(Stored items from a collection)
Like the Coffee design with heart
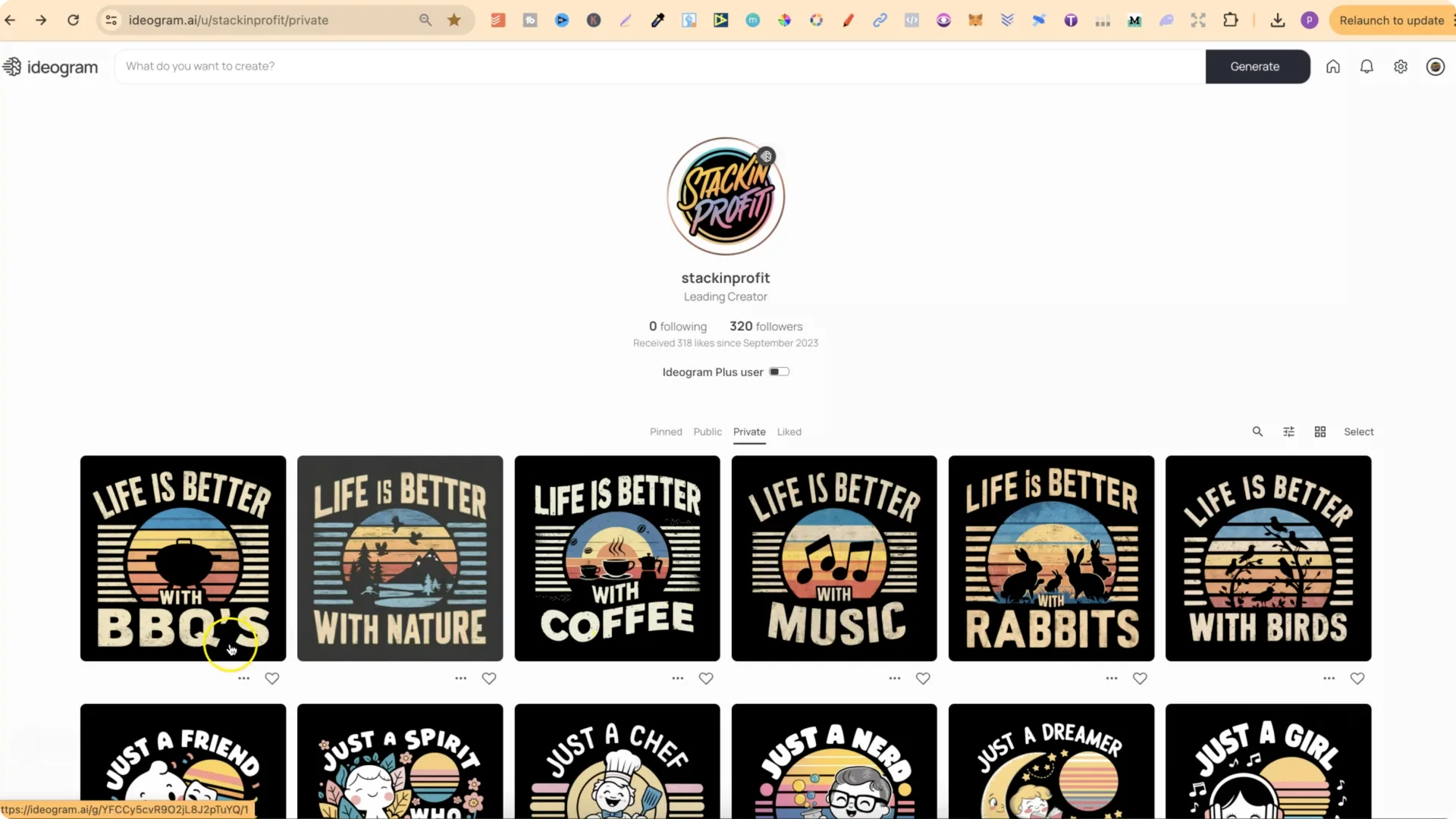 [x=706, y=679]
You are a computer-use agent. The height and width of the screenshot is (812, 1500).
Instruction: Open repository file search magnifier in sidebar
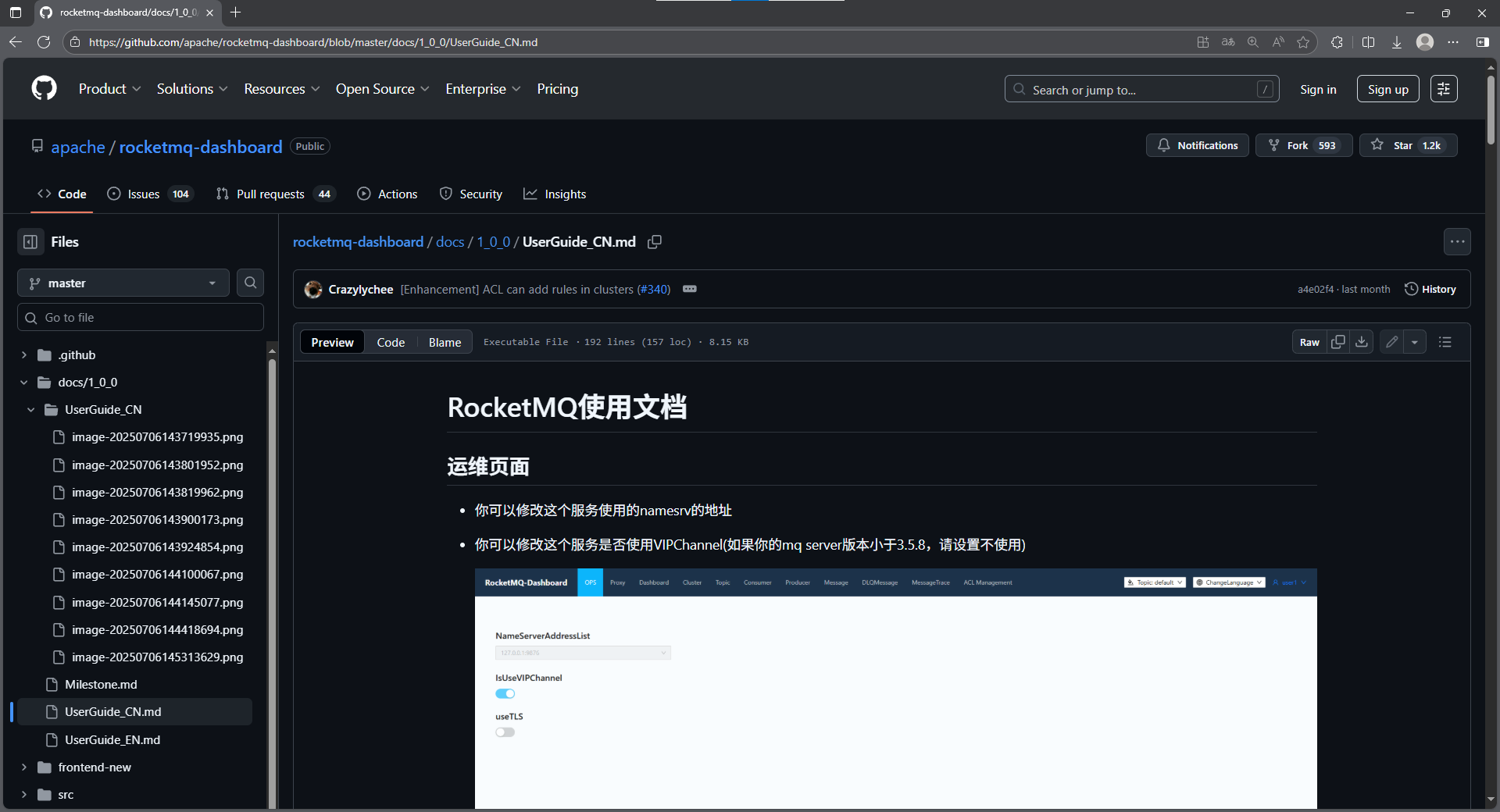tap(250, 283)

* **PROBLEM DESCRIPTION**
When copying the records, reproduce every entry exactly and omit all pictures.

* **ANSWER SPACE**
Like the Coffee design with heart
 [x=706, y=679]
You are a computer-use agent. The height and width of the screenshot is (812, 1500).
Instruction: Open repository file search magnifier in sidebar
tap(250, 283)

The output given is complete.